The 5-year survival rate of head and neck squamous cell carcinoma (HNSCC) patients after radiotherapy alone or combined with chemo- or immunotherapy is only about 45%. The main reason for the unfavourable survival rate of HNSCC is therapy failure due to resistance of tumours against radiation and hypersensitivity of normal tissue the underlying mechanisms of which are poorly understood. Our research on HNSCC, therefore, focuses on the understanding of the molecular mechanisms governing cellular radiation sensitivity and involves

  • Multi-level (genome, mRNA, miRNA) omics data generation using our in-house Agilent microarray platform and bioinformatics integration of the resulting data (LINK IBG)
  • Validation of previously identified cytogenetic markers for radiation resistance in HNSCC in retro- and prospective studies of well-characterised independent tumour sets
  • Methodological validation of identified markers by FISH, qRT-PCR and IHC
  • HNSCC HPV status analysis
  • Generation and characterisation of HNSCC tumour cell lines or hTERT immortalized normal cells from fresh tissue
  • Establishment of cell culture models with over and under expressed targets for functional characterization of promising candidate genes for radiation sensitivity
  • Cytogenetic characterisation of cell lines and cell culture models
  • Investigation of phenotypic endpoints of radiation sensitivity including long-term survival, viability, chromosomal aberrations, apoptosis, senescence and migration

Our main research aim is the identification of molecular biomarkers predicting radiation sensitivity and candidate molecules for targeted radio-sensitisation in HNSCC. This would allow the adaption of individualised therapeutic radiation doses and the identification of patients who could benefit from alternative personalised therapy approaches, thus optimising radiation therapy in the treatment of HNSCC.

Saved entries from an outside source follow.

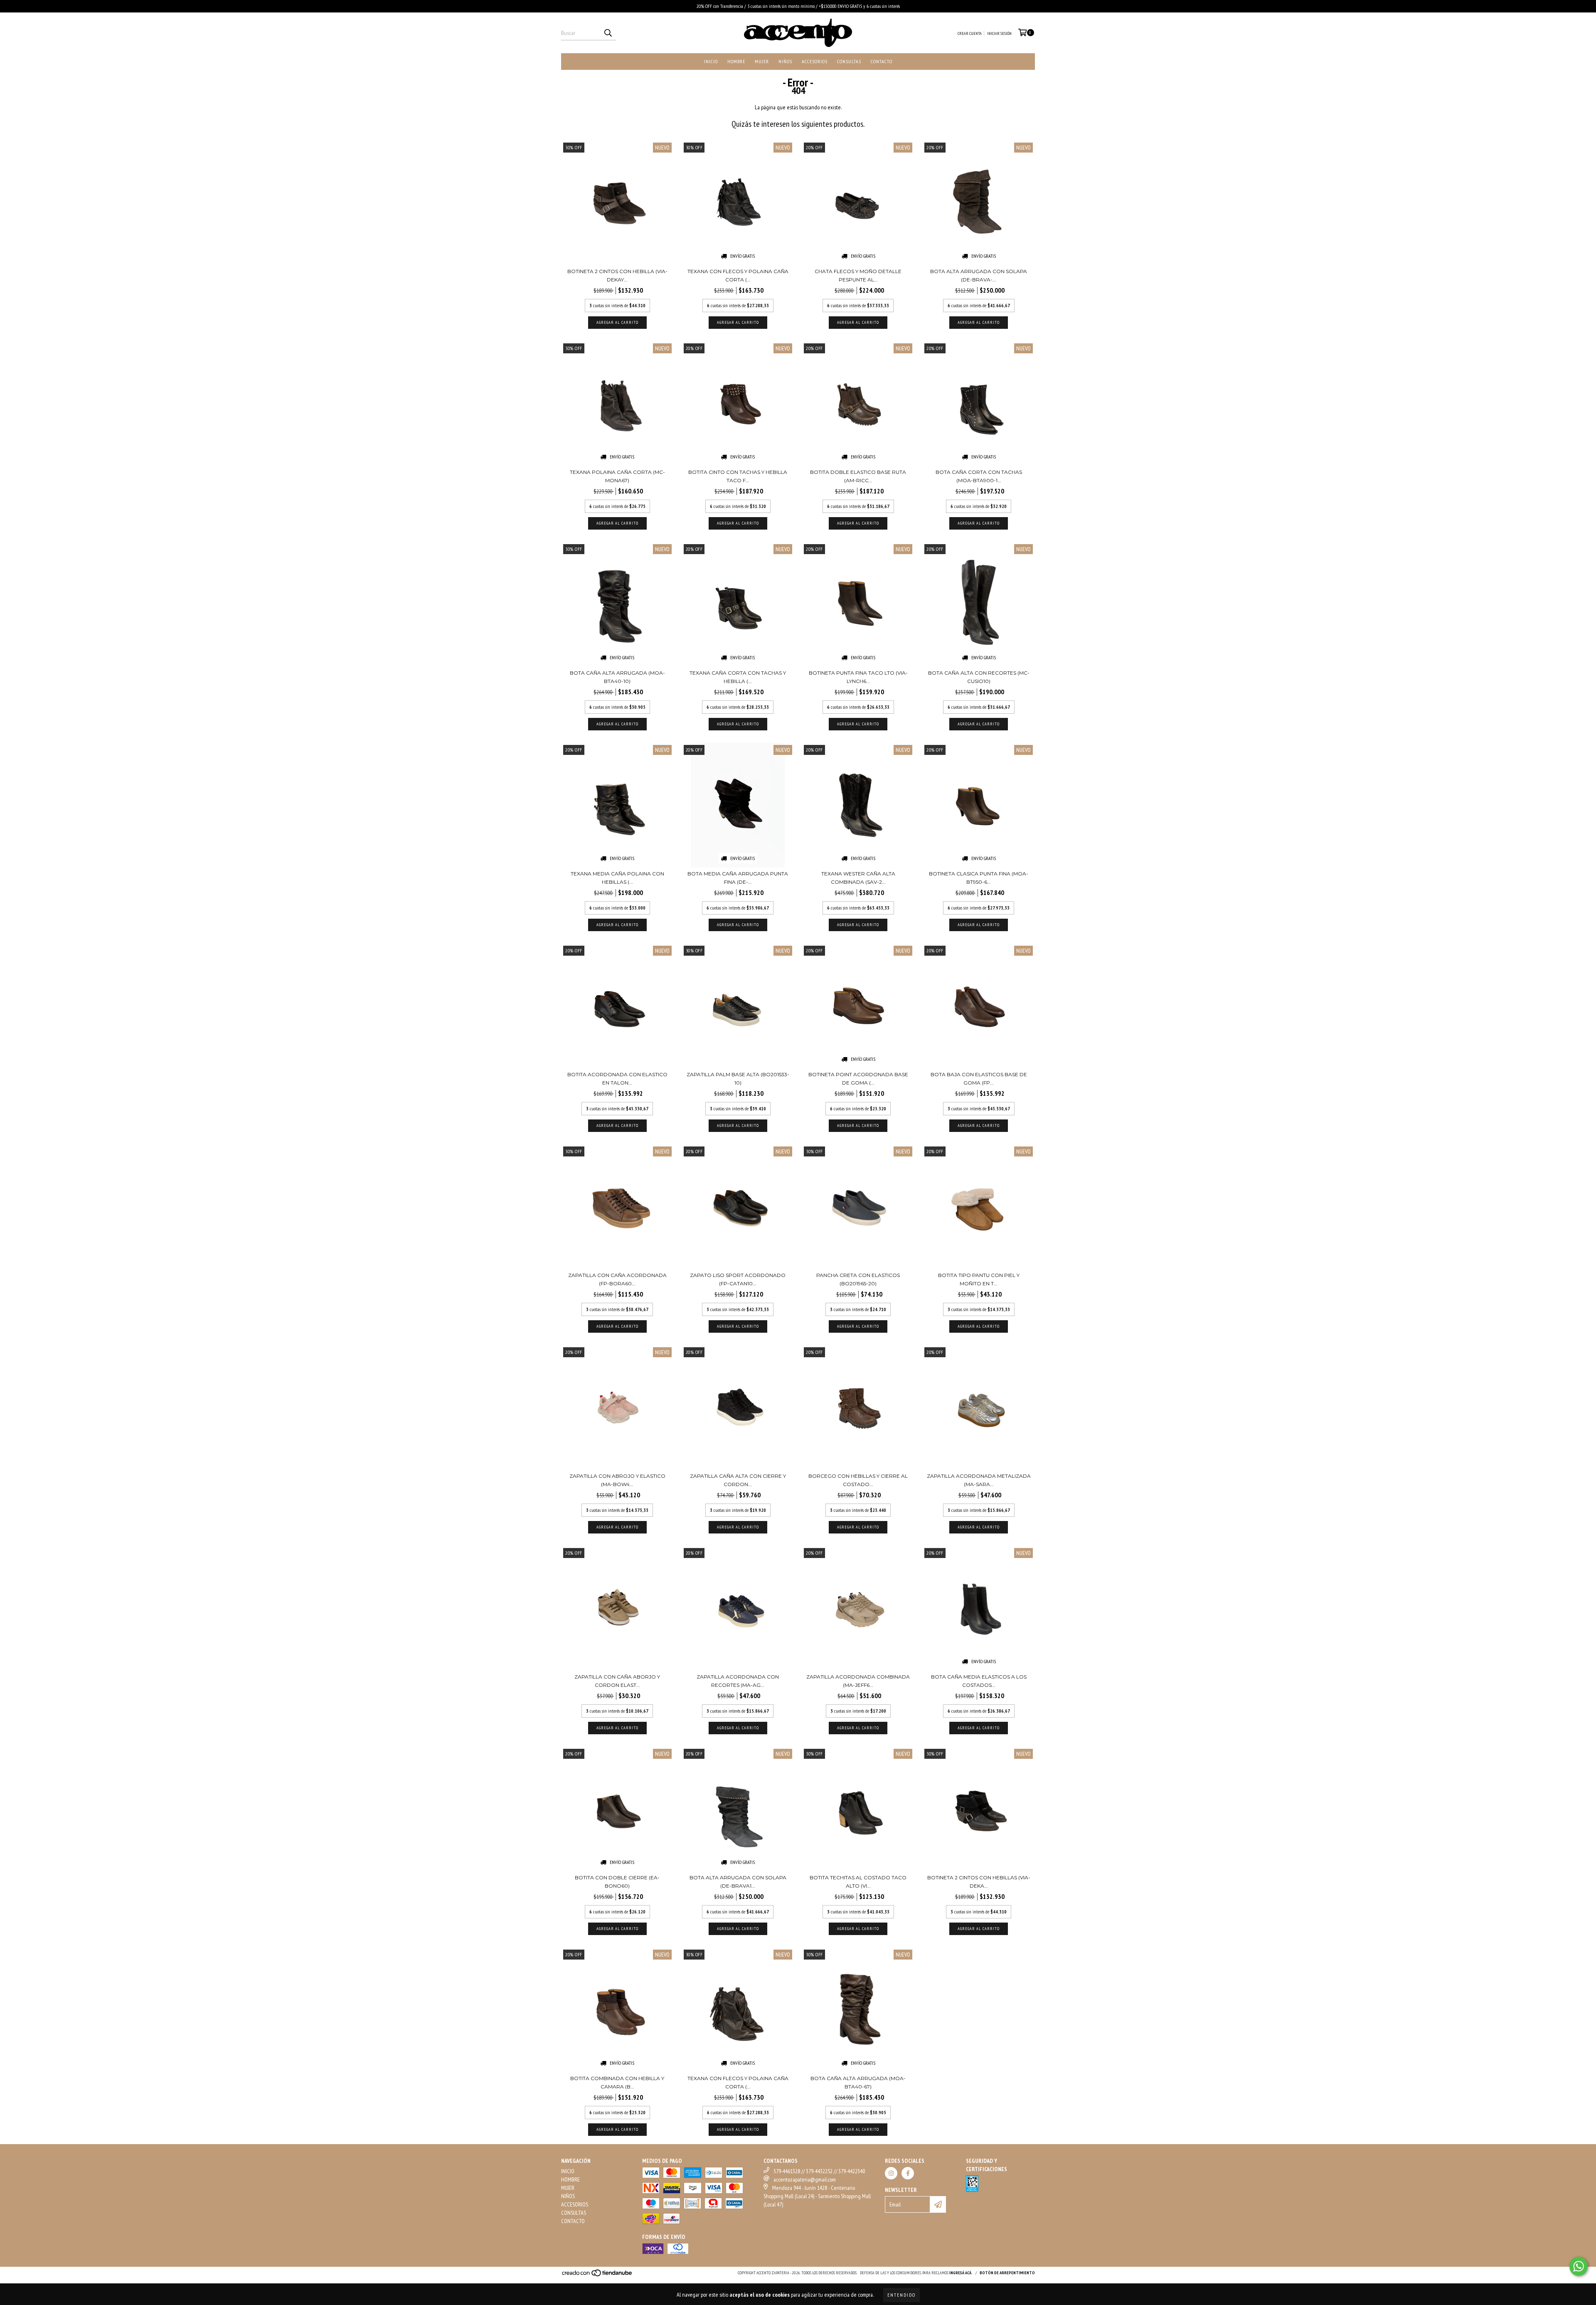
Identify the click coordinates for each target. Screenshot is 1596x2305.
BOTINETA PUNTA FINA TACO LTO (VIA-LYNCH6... (858, 677)
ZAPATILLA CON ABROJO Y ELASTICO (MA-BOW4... (617, 1480)
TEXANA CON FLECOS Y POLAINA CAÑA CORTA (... (737, 275)
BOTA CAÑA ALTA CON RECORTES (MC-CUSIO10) (979, 677)
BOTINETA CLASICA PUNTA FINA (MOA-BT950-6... (978, 877)
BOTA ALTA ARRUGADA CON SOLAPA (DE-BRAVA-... (978, 275)
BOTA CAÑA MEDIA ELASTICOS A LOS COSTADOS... (979, 1681)
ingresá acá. (961, 2272)
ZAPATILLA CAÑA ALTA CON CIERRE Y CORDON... (738, 1480)
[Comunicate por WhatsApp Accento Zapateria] (1578, 2266)
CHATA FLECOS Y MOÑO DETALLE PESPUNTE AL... (858, 275)
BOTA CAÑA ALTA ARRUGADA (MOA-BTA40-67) (858, 2082)
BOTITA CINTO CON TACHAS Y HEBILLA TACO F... (737, 476)
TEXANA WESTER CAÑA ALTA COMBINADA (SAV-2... (858, 877)
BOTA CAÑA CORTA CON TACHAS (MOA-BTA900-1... (979, 476)
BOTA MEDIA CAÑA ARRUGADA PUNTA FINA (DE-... (737, 877)
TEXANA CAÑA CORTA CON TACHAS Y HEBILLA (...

The research group is embedded in the new HMGU Clinical Cooperation Group “Personalized Radiotherapy in Head and Neck Cancer”  in the context of which we combine the findings of our preclinical investigations with clinical research. One of the main aims of the CCG is to validate and to characterise in detail the genes affected by the gains on chromosomes 1 and 6 that we previously identified as cytogenetic markers of radiation resistance in HNSCC (Bauer et al., 2008). This will provide more detailed information on the clinical significance and relevance of DNA gains on chromosomes 1 and 16 and of FancA alterations as biomarkers specific for radiation resistance.